Monday, 25 Nov 2024

Opinion | Americans Need More Neighbors

Housing is one area of American life where government really is the problem. The United States is suffering from an acute shortage of affordable places to live, particularly in the urban areas where economic opportunity increasingly is concentrated. And perhaps the most important reason is that local governments are preventing construction.

Don’t be misled by the construction cranes that punctuate city skylines. The number of housing units completed in the United States last year, adjusted for the size of the population, was lower than in any year between 1968 and 2008. And the problem is most acute in major urban areas along the east and west coasts. Housing prices, and homelessness, are rising across the country because there is not enough housing.

Increasing the supply of urban housing would help to address a number of the problems plaguing the United States. Construction could increase economic growth and create blue-collar jobs. Allowing more people to live in cities could mitigate inequality and reduce carbon emissions. Yet in most places, housing construction remains wildly unpopular. People who think of themselves as progressives, environmentalists and egalitarians fight fiercely against urban development, complaining about traffic and shadows and the sanctity of lawns.
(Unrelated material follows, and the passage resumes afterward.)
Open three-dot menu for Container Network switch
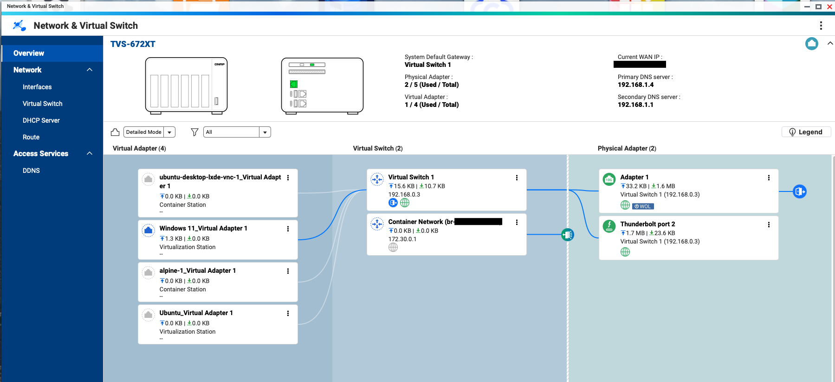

That’s why a recent breakthrough in Minneapolis is so important. The city’s political leaders have constructed a broad consensus in favor of more housing. And the centerpiece is both simple and brilliant: Minneapolis is ending single-family zoning.

Local governments regulate land use by chopping cities into zones, specifying what can be built in each area. This serves some valuable purposes, like separating homes from heavy industry. But mostly, it serves to protect homeowners. In many cities, including Minneapolis, more than half of the city’s land is reserved for single-family homes.

People should be free to live in a prairie-style house on a quarter-acre lot in the middle of Minneapolis, so long as they can afford the land and taxes. But zoning subsidizes that extravagance by prohibiting better, more concentrated use of the land. It allows people to own homes they could not afford if the same land could be used for an apartment building. It is a huge entitlement program for the benefit of the most entitled residents.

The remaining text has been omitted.